## GOAL
Express the material from the line containing "The width and" up to and including the line containing "click(229, 160)" as a two-column CSV headed text and answer, with each answer on its own row beside the wording it responds to. Put each field in quotation marks, replace line breaks with spaces, and leave out the pictures.

## SUPPLIED RECORDS
....

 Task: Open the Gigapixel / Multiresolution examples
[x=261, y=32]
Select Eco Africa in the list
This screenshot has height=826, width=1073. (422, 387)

....

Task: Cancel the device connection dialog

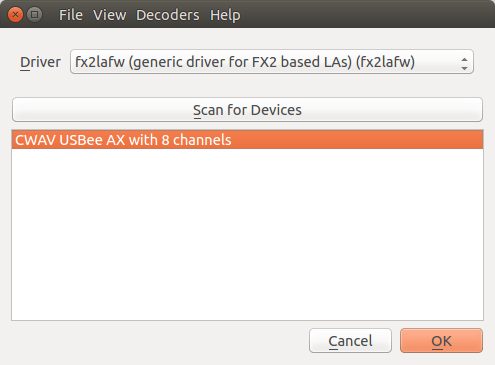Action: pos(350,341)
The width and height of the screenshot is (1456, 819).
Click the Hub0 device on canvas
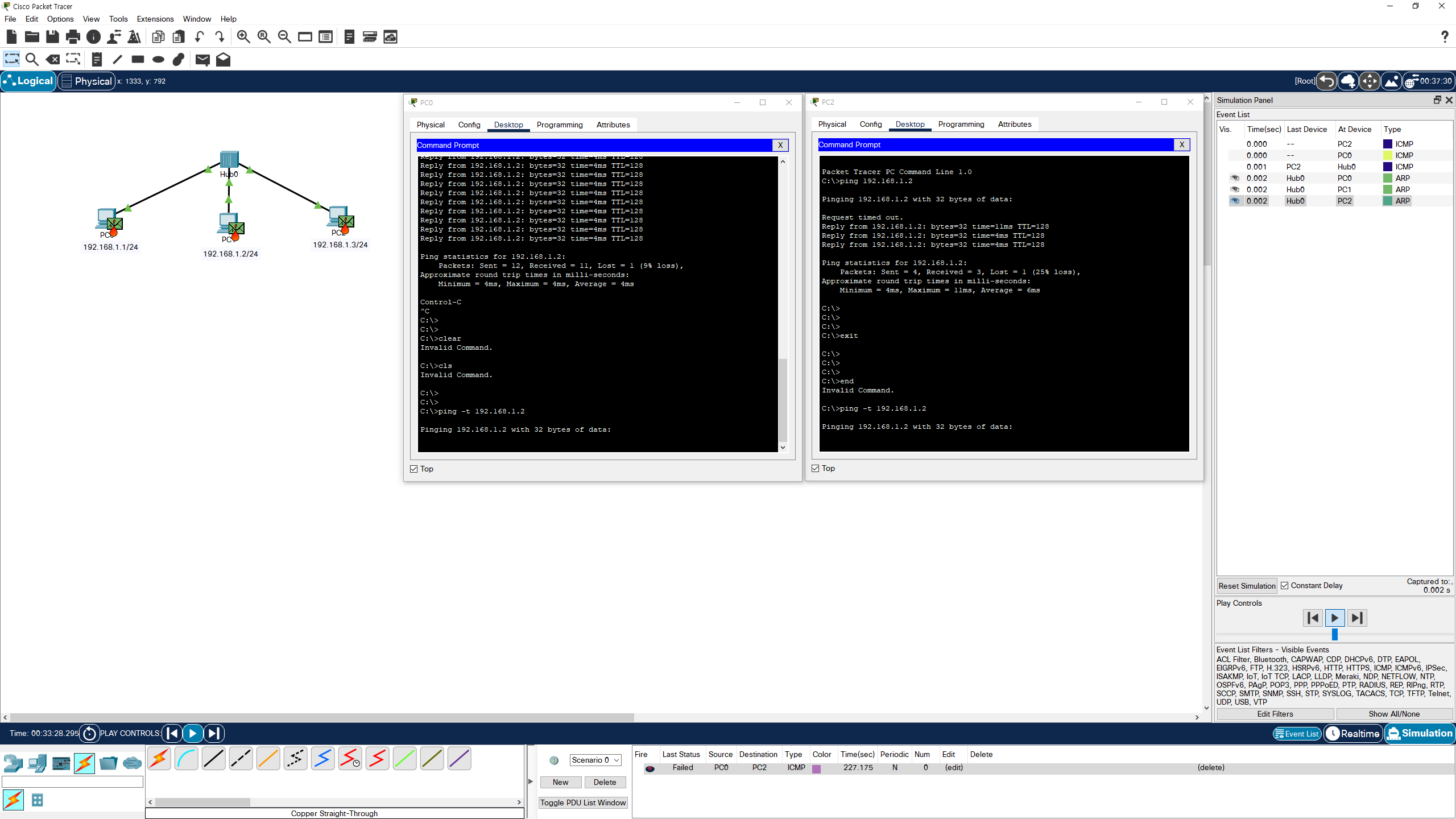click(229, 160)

....

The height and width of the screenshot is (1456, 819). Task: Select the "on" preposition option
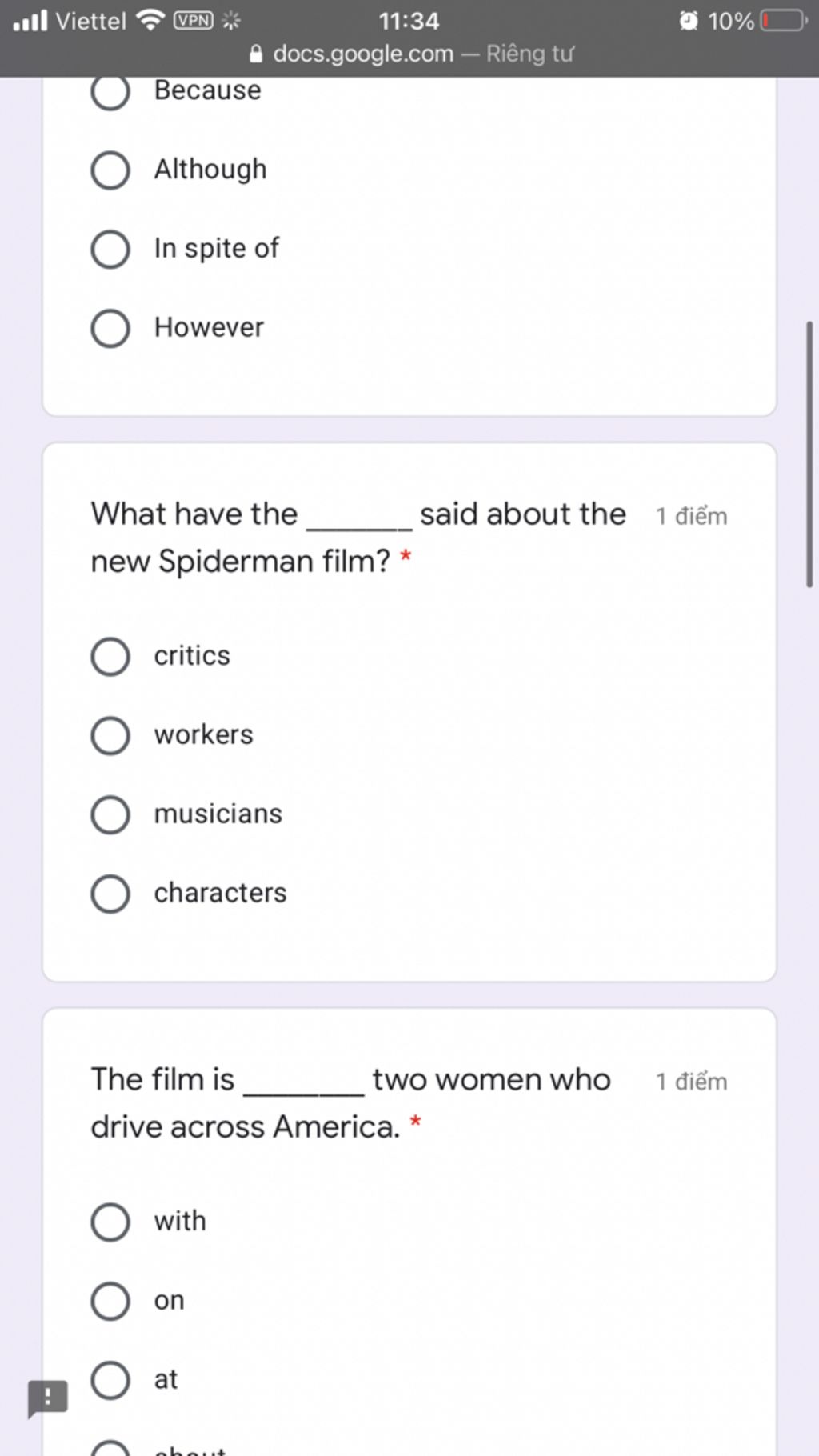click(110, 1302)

....

## WRITTEN ANSWER
text,answer
"The width and height of the screenshot is (1456, 819). Click the Hub0 device on canvas","click(229, 160)"